Alojamiento,  Viña

Viña La Sirca, una bodega soñada en Santa Ana

En el retirado sector de  Santa Ana hay una bodega que creció más de la cuenta, sin perder una pizca de calidez. Es La Sirca, de una familia boliviana que, como tantas otras extranjeras, se enamoró de este rincón del valle y decidió quedarse.

La primera vez que fui, la bodega era pequeña, a dos aguas, equipada con todo lo necesario para hacer vino en escala boutique. La segunda vez, apenas un par de años después, esta bodeguita, al lado de la nueva, parecía la casita del perro.

Frente a ella se levanta hoy una bodega subterránea, enterrada en uno de los montículos de Santa Ana. Desde afuera, el volumen se integra al paisaje; por dentro, el proyecto creció en serio. Dos niveles bien definidos: abajo, el patio de vendimia y la zona de vinificación; arriba, una luminosa sala de cata y degustación. Desde allí se accede a los espacios comunes: tienda, comedor y una terraza amplia con vista abierta al campo.

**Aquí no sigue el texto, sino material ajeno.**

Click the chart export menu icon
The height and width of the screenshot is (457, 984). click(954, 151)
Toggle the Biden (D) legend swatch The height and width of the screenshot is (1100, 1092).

La escala cambió, pero el espíritu no.

Dormir en La Sirca

Del otro lado de la propiedad están sus cabañas para hospedarse, junto a un tranque que aporta silencio y frescor. Dormir aquí es otro imperdible del sector. Despertar frente a la laguna, con desayuno servido a la hora que uno prefiera, es parte de la experiencia. Si quieres prolongar el relajo, el hot tub está disponible para completar la desconexión.

Los espacios comunes son amplios, abiertos, con un verde que sorprende. El pasto —impecablemente cuidado— se extiende por toda la propiedad y refuerza la sensación de orden y tranquilidad.

En lo enológico, también están en pleno aprendizaje y evolución. Pero nada se improvisa. Trabajan con la asesoría del enólogo Marco Puyó, quien los acompaña en el desarrollo de sus vinos principalmente tintos, de cepas de Burdeos. En blancos, su estrella es la Chardonnay, con la cual hacen su vinos blanco y espumante. El crecimiento de infraestructura, va de la mano con la búsqueda de mayor precisión en bodega.

Sus dueños, la familia Étienne – Solares son cercanos y atentos. Y aunque no siempre estén personalmente, siempre hay alguien del equipo que conoce bien los vinos y guía el recorrido con claridad.

La Sirca es ya uno de los proyectos más consolidados de Santa Ana: más grande que sus vecinos, pero todavía íntimo. Un lugar donde el vino convive con hospitalidad, paisaje y una infraestructura pensada para quedarse.